**Records to process**
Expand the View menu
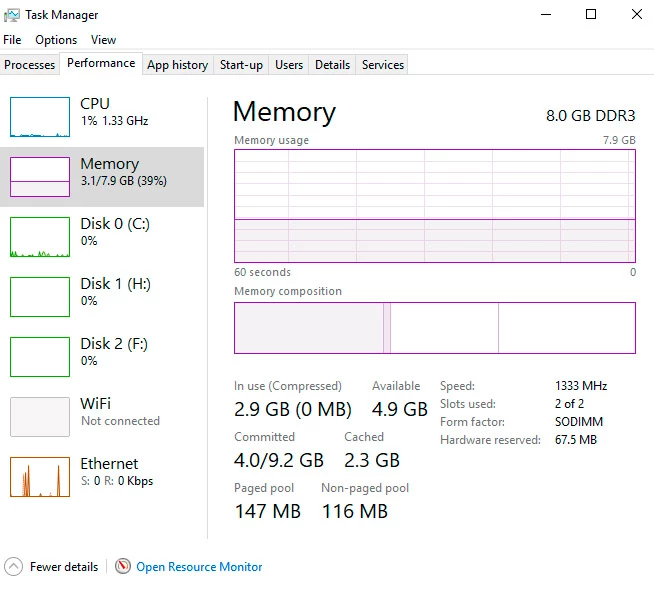 point(103,40)
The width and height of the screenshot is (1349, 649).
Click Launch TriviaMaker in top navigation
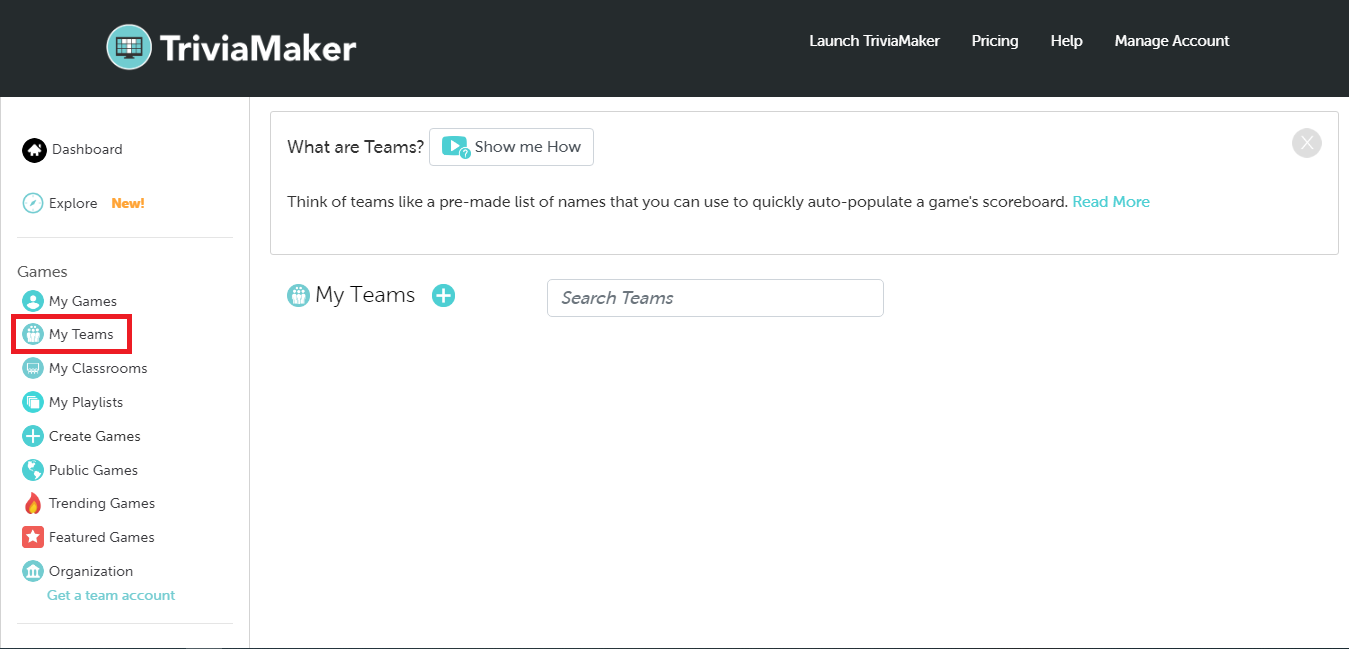874,41
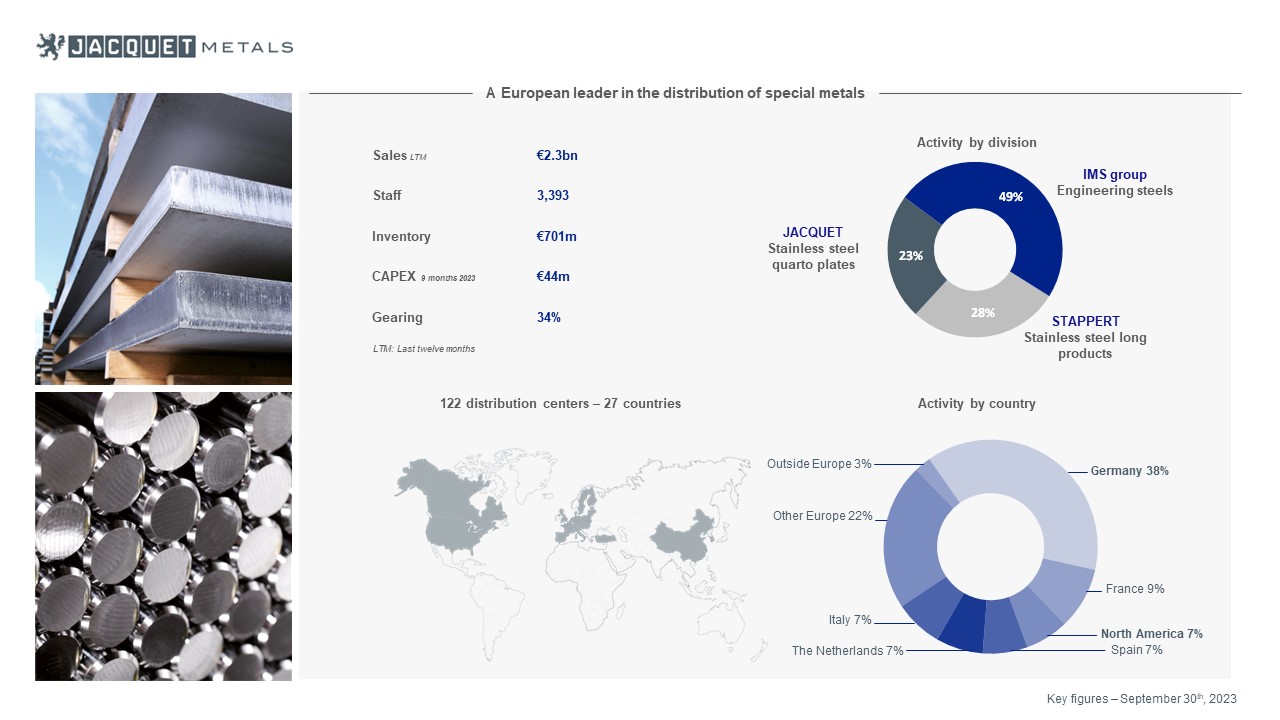The image size is (1280, 720).
Task: Click the Germany 38% chart label
Action: pos(1129,470)
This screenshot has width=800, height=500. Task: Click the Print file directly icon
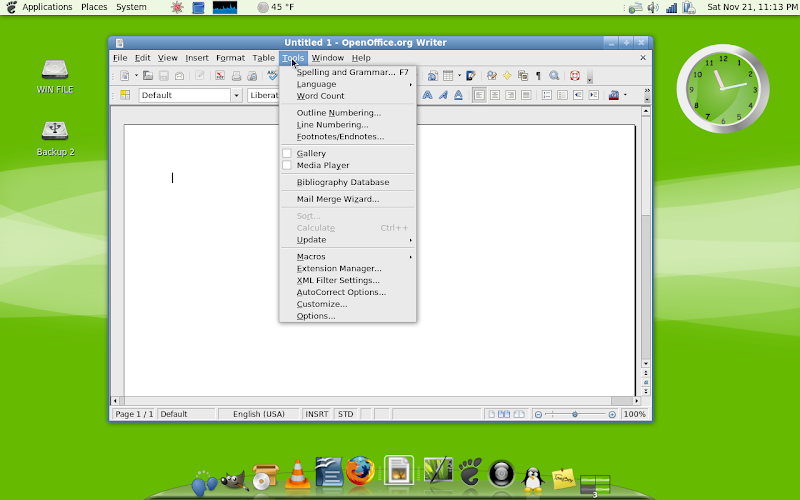click(236, 76)
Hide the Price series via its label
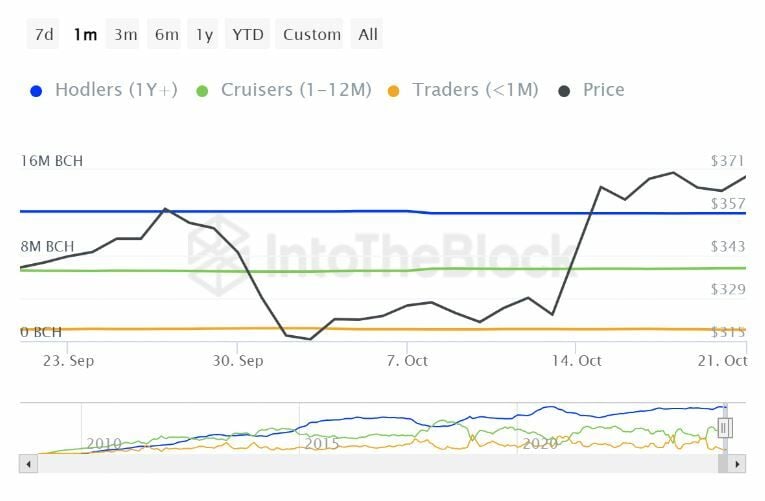Screen dimensions: 765x501 [604, 90]
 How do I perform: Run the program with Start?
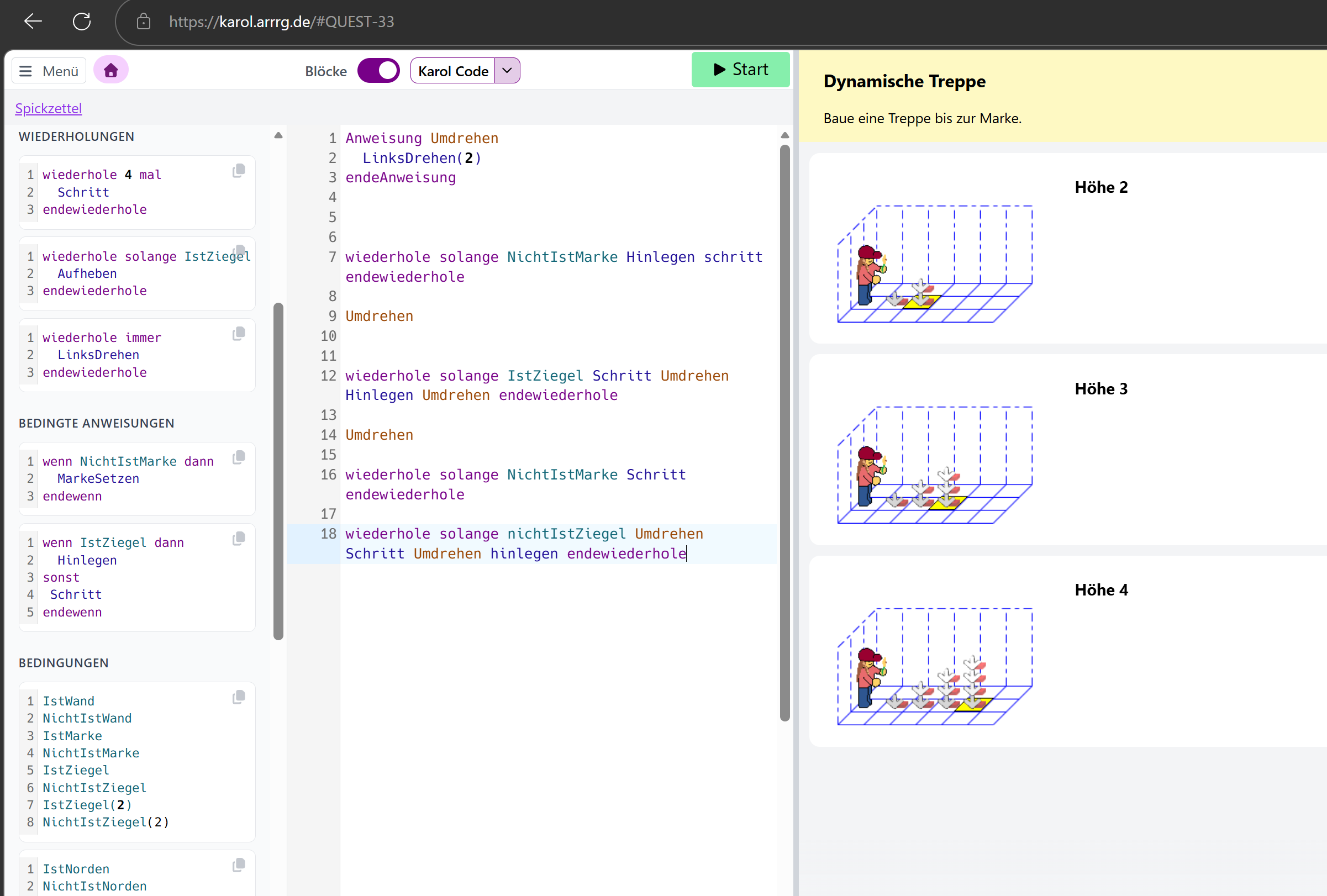741,70
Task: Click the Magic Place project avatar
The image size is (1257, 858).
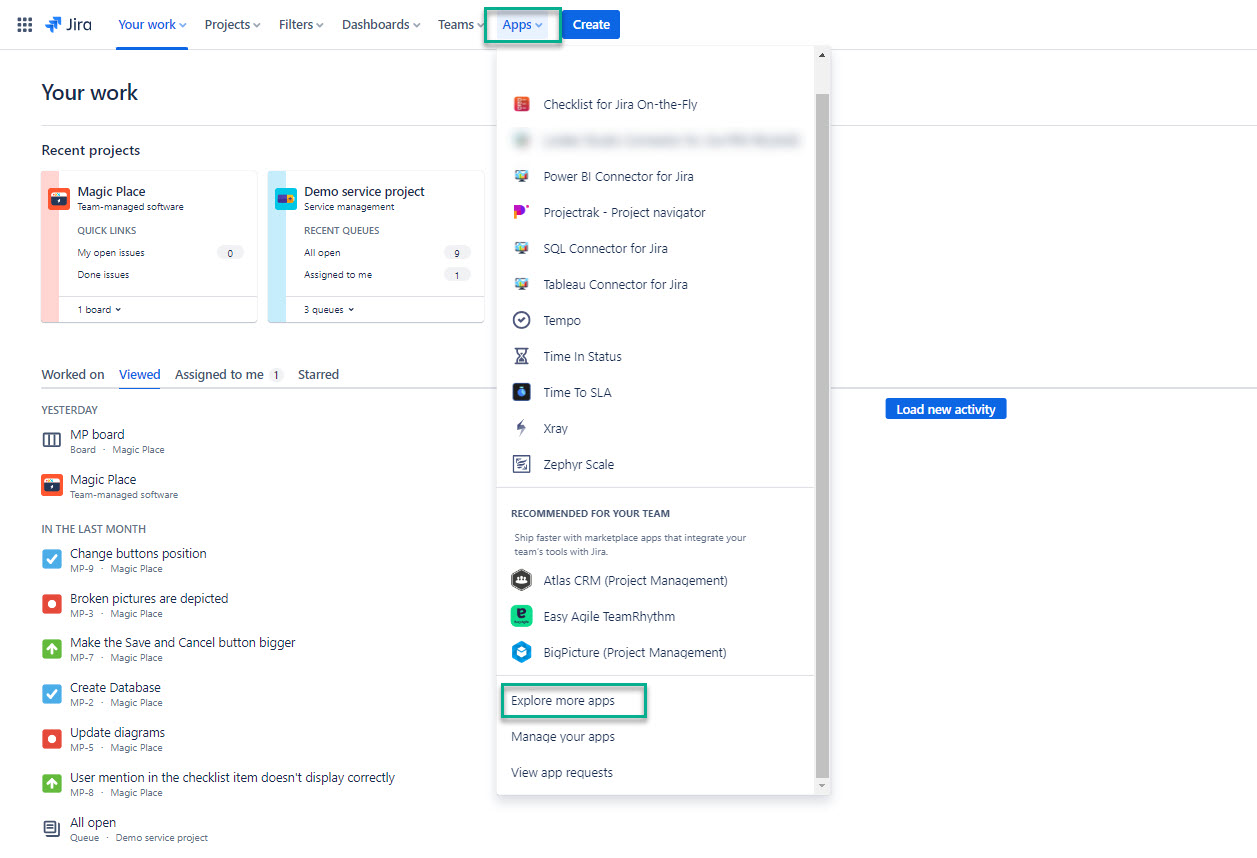Action: coord(58,198)
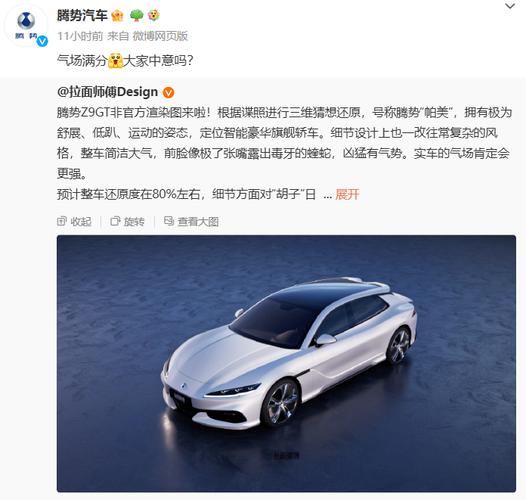Click the 查看大图 view large image icon
The height and width of the screenshot is (500, 526).
[169, 221]
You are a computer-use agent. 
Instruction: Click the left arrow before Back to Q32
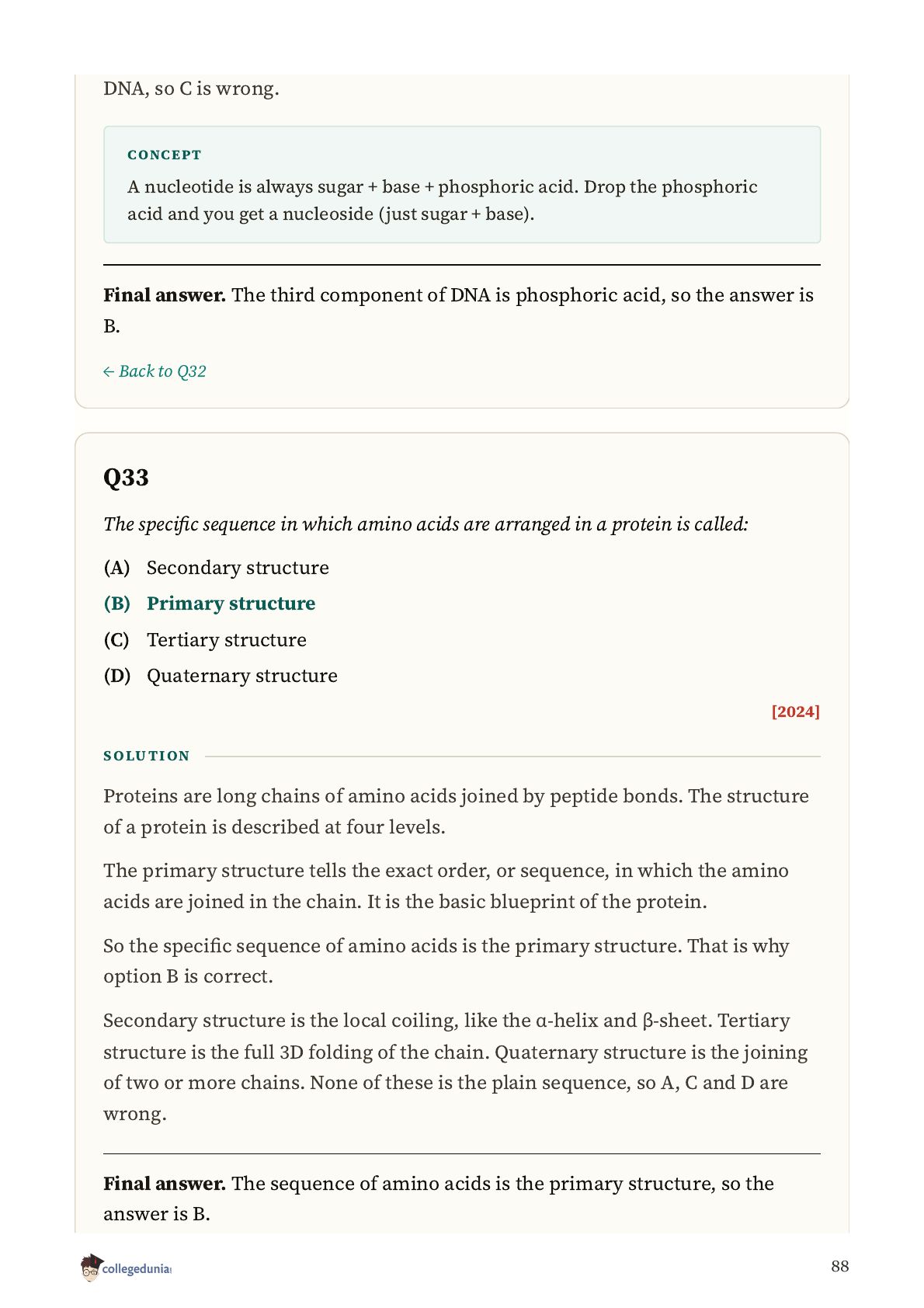pyautogui.click(x=109, y=372)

**Task**
Retype, exactly as written, each line from the one containing "This screenshot has" through the end of the data above, and leave out every picture.

**Result of the task**
This screenshot has width=800, height=500. Task: Click the Print file directly icon
click(236, 76)
Hide the Price series via its label
Screen dimensions: 765x501 [604, 90]
 How do I perform: Run the program with Start?
741,70
Task: Click the Magic Place project avatar
The image size is (1257, 858).
Action: coord(58,198)
Click the 查看大图 view large image icon
The height and width of the screenshot is (500, 526).
[169, 221]
You are a computer-use agent. 
Instruction: Click the left arrow before Back to Q32
pyautogui.click(x=109, y=372)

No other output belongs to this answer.